Dall’attivazione del modulo attraverso il quale chiedere la rimozione di indirizzi dal motore di ricerca, a Google sono state inoltrate richieste da parte di oltre 281.000 cittadini europei, riguardanti un totale superiore a 1,1 milioni di link. Di questi, 602.000 sono stati effettivamente cancellati: in altre parole, sono spariti dalle SERP (pagine dei risultati) mostrate quando i navigatori cercano informazioni o articoli su un determinato argomento o su una persona specifica.
Le nuove statistiche riportate dal Daily Mail parlano anche dei singoli paesi: dalla Francia, ad esempio, sono giunte in tredici mesi circa un quinto di tutte le richieste del vecchio continente, ovvero 197.000, accolte nel 52% dei casi. Molte meno dal Regno Unito: 35.390, per un totale di 138.576 link, accettate il 63% delle volte. Gran parte dei moduli compilati puntano a post condivisi sui social network o su siti d’appuntamenti.
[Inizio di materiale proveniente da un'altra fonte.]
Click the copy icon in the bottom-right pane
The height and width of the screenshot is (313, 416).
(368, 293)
In testa c’è Facebook, seguito dalla piattaforma Profile Engine per trovare qualsiasi persona in Rete e da YouTube. Secondo il Daily Mail una parte non indifferente delle richieste è giunta anche da chi ha alle spalle un crimine, compresi omicidi, violenze sessuali e azioni etichettate come atti di terrorismo.
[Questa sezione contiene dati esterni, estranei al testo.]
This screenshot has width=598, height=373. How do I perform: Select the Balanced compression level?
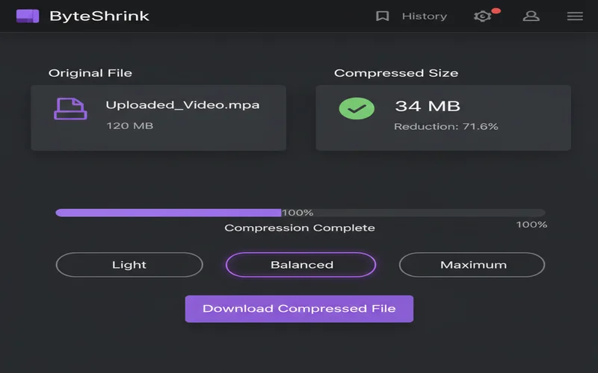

Va precisato che, nel caso in cui bigG decida di accogliere una richiesta di cancellazione, il link sparirebbe dalle pagine dei risultati ma rimarrebbe online sul sito che lo ospita. Si tratta di una pratica che dunque ha effetto esclusivamente sul motore di ricerca e non applicata ai siti d’informazione che riportano le notizie. Nelle scorse settimane si è parlato di come l’associazione statunitense Consumer Watchdog abbia inoltrato alla FTC (Federal Trade Commission) una richiesta formale finalizzata ad estendere l’applicazione del diritto all’oblio anche nel territorio degli Stati Uniti. Il CNIL (Commission Nationale de l’Informatique et des Libertés) francese, invece, chiede che gli effetti della cancellazione siano globali e non limitati alle versioni europee di Google.